Example: a user available Mon–Fri 09:00–12:00 and 13:00–17:00 would have 10 rows.
bookings
A booking is a guest's request to occupy a specific time slot for a specific event type.
Status Lifecycle
PENDING ──► CONFIRMED
──► REJECTED
──► CANCELLED (by TTL expiry)
token is a random UUID v4 used in email links to confirm or reject without requiring the host to be logged in. It is single-use: once a terminal state is reached, subsequent requests with the same token are a no-op.
reserved_until is set to created_at + INVITO_BOOKING_TTL. The background GC job queries for PENDING bookings where reserved_until < now and marks them CANCELLED.

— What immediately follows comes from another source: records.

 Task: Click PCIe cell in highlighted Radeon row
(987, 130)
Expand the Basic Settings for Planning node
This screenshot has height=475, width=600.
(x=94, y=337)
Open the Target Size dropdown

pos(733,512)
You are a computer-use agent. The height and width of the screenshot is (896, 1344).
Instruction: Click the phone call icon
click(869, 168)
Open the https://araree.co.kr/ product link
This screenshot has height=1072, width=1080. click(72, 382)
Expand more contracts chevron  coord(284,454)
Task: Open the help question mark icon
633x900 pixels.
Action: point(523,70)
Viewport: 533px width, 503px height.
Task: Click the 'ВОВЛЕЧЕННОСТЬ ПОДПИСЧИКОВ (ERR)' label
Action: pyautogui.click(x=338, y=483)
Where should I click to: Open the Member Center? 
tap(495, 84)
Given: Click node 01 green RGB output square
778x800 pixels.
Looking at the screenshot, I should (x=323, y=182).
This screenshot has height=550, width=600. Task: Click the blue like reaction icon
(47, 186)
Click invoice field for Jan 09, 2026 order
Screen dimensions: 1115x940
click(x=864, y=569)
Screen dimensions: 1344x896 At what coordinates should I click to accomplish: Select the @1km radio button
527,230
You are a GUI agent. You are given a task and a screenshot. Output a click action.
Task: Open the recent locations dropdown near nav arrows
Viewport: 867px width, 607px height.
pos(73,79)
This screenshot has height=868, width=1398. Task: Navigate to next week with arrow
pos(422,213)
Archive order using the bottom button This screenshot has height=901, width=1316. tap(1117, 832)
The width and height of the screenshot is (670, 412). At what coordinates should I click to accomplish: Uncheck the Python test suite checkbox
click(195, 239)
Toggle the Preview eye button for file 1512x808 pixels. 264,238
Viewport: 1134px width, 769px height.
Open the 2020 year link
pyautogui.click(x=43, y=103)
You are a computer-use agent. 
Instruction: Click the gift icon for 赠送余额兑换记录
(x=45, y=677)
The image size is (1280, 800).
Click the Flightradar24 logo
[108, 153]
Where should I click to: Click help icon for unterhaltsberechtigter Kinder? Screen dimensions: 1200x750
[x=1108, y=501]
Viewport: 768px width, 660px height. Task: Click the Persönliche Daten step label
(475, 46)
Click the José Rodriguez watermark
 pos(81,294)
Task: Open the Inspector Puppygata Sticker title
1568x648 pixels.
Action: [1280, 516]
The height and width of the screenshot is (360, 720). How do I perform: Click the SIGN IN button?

start_at and end_at are stored in UTC and reflect the exact slot the guest selected.
Double-Booking Prevention
When a booking is submitted, the following check runs inside a SQLite transaction:
- Re-fetch all
calendar_eventsand existingPENDING/CONFIRMEDbookings for the target time range. - If any overlap is found, the booking is rejected with a "slot no longer available" message.
- Otherwise, the booking row is inserted.
This serialized write (SQLite's default) prevents two simultaneous requests from double-booking the same slot.